> [WHAT THE TASK REQUIRES]:
Copy out the records verbatim, from the line containing "You are a computer-use agent. 1080x1920" to the line containing "[x=433, y=618]", both included.

•••••

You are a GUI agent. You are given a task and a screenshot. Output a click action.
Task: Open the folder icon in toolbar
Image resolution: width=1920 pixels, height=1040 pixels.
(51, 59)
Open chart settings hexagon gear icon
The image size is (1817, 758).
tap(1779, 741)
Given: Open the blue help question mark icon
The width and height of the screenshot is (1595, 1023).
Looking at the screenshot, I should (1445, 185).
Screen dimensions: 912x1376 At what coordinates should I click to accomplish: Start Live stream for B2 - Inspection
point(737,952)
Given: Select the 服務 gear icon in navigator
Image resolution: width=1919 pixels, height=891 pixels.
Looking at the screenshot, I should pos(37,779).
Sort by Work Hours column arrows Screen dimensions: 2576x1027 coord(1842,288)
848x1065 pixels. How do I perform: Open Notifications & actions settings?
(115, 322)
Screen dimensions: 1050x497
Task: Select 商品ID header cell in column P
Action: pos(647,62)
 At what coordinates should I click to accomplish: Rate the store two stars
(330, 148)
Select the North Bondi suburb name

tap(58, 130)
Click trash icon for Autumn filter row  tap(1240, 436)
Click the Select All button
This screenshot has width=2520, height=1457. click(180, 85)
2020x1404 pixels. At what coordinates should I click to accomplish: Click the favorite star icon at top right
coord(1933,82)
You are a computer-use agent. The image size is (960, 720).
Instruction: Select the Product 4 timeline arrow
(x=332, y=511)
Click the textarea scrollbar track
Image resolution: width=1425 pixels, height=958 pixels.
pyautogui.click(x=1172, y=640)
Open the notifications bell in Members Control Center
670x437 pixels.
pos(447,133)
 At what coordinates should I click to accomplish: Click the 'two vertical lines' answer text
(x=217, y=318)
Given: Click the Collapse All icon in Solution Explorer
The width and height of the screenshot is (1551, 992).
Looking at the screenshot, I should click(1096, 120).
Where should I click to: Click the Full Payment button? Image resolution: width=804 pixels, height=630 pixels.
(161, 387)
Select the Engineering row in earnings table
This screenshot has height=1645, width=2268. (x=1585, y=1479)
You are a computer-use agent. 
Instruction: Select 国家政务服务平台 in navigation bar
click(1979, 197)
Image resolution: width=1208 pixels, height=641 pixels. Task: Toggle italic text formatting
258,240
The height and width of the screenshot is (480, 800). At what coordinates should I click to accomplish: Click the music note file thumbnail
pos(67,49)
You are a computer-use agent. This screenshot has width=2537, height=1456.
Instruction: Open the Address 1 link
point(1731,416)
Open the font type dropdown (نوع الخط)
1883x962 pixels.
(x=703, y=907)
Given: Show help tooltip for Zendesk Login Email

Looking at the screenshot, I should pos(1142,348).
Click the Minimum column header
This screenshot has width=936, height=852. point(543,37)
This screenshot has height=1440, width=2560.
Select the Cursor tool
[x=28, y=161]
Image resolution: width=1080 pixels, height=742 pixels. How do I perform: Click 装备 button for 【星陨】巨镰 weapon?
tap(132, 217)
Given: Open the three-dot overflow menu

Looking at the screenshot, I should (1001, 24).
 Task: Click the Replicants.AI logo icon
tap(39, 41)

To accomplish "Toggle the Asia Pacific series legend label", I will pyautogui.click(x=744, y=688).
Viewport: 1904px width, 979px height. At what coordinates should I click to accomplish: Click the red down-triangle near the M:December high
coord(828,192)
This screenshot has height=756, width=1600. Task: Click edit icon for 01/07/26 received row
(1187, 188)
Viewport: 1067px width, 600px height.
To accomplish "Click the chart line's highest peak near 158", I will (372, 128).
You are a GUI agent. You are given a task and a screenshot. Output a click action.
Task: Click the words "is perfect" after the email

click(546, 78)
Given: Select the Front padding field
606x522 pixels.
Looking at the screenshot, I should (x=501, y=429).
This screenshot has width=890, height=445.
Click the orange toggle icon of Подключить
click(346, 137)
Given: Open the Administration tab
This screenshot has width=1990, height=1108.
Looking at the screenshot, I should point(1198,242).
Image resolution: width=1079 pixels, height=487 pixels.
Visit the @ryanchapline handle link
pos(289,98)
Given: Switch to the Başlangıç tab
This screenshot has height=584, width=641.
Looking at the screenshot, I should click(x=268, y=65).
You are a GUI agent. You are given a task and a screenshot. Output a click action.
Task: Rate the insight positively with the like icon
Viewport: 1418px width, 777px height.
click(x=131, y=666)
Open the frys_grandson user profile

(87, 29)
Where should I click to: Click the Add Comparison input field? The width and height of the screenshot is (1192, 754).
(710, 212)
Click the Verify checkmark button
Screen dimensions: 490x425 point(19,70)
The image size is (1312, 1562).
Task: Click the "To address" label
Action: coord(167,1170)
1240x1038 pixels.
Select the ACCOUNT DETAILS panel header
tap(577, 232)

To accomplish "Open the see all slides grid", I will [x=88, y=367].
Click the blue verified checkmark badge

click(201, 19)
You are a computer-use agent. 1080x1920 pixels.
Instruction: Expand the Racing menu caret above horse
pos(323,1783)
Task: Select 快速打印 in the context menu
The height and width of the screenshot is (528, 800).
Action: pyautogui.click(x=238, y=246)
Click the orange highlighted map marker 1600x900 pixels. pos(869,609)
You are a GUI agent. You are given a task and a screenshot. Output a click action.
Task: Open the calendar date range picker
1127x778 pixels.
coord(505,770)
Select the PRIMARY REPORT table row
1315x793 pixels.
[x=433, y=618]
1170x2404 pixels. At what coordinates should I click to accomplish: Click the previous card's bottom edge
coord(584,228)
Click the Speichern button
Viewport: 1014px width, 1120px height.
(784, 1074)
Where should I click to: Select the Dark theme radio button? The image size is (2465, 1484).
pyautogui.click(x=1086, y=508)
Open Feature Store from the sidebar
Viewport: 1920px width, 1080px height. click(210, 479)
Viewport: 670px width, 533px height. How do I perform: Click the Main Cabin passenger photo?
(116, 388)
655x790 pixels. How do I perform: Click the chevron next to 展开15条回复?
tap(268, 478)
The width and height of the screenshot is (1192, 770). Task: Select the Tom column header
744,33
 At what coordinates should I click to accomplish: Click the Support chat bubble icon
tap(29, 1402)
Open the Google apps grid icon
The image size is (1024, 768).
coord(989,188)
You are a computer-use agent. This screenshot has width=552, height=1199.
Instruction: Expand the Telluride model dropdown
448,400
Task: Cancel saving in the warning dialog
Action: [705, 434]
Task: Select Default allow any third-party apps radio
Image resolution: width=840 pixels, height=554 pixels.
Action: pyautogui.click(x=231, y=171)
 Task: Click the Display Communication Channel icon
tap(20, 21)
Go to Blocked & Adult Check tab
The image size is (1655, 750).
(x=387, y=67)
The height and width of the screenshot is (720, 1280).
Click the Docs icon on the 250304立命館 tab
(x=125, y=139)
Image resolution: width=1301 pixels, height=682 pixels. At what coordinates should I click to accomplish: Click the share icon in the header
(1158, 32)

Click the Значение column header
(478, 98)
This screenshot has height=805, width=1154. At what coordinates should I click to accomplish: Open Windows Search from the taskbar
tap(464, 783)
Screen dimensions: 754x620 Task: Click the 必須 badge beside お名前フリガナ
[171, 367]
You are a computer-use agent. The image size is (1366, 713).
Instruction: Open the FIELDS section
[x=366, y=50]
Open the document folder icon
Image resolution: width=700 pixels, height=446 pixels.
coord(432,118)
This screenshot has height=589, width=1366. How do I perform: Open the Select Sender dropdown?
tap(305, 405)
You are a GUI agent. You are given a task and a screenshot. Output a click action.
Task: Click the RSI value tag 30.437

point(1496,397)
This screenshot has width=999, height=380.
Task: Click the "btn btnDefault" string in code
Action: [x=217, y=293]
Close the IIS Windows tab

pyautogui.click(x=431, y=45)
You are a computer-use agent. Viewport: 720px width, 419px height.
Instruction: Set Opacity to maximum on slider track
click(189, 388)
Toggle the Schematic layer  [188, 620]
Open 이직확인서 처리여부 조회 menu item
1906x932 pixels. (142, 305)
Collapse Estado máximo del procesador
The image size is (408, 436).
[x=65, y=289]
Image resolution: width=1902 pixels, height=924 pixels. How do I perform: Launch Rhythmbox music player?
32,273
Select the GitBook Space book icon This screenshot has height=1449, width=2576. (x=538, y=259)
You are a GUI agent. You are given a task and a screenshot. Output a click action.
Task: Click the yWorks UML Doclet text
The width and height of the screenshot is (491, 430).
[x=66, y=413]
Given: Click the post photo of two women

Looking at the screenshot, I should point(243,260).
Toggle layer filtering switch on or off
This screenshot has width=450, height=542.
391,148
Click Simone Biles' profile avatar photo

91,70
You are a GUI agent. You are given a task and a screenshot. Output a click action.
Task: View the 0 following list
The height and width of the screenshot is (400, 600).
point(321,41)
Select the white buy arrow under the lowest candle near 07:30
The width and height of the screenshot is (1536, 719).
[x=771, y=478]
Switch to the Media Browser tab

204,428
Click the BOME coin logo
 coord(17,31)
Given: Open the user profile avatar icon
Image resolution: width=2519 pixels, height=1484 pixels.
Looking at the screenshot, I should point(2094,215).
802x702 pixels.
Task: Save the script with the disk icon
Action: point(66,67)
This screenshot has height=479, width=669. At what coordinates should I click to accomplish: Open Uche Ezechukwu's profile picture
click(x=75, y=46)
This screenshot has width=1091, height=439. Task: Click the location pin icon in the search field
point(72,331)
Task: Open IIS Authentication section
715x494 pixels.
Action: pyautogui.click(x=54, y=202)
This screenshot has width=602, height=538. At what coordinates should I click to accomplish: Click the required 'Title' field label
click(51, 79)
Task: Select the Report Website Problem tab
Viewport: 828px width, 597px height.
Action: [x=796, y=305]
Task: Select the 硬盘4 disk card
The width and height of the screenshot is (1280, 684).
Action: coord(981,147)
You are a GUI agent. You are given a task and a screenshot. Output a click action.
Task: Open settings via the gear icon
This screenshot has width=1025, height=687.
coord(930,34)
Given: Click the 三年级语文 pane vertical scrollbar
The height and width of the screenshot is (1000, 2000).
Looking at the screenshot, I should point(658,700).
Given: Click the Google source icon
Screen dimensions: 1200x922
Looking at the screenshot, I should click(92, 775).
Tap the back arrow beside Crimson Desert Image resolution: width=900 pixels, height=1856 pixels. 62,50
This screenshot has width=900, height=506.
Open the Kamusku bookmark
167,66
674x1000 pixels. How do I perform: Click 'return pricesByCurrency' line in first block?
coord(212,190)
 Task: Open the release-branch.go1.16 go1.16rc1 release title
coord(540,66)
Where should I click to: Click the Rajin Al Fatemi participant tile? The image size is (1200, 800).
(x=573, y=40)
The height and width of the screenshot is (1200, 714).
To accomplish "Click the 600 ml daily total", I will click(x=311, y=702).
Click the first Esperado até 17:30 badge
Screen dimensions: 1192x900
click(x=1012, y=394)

•••••

> [TASK OUTPUT]:
You are a computer-use agent. 1080x1920 pixels.
Instruction: Expand the Racing menu caret above horse
pos(323,1783)
Task: Select 快速打印 in the context menu
The height and width of the screenshot is (528, 800).
Action: pyautogui.click(x=238, y=246)
Click the orange highlighted map marker 1600x900 pixels. pos(869,609)
You are a GUI agent. You are given a task and a screenshot. Output a click action.
Task: Open the calendar date range picker
1127x778 pixels.
coord(505,770)
Select the PRIMARY REPORT table row
1315x793 pixels.
[x=433, y=618]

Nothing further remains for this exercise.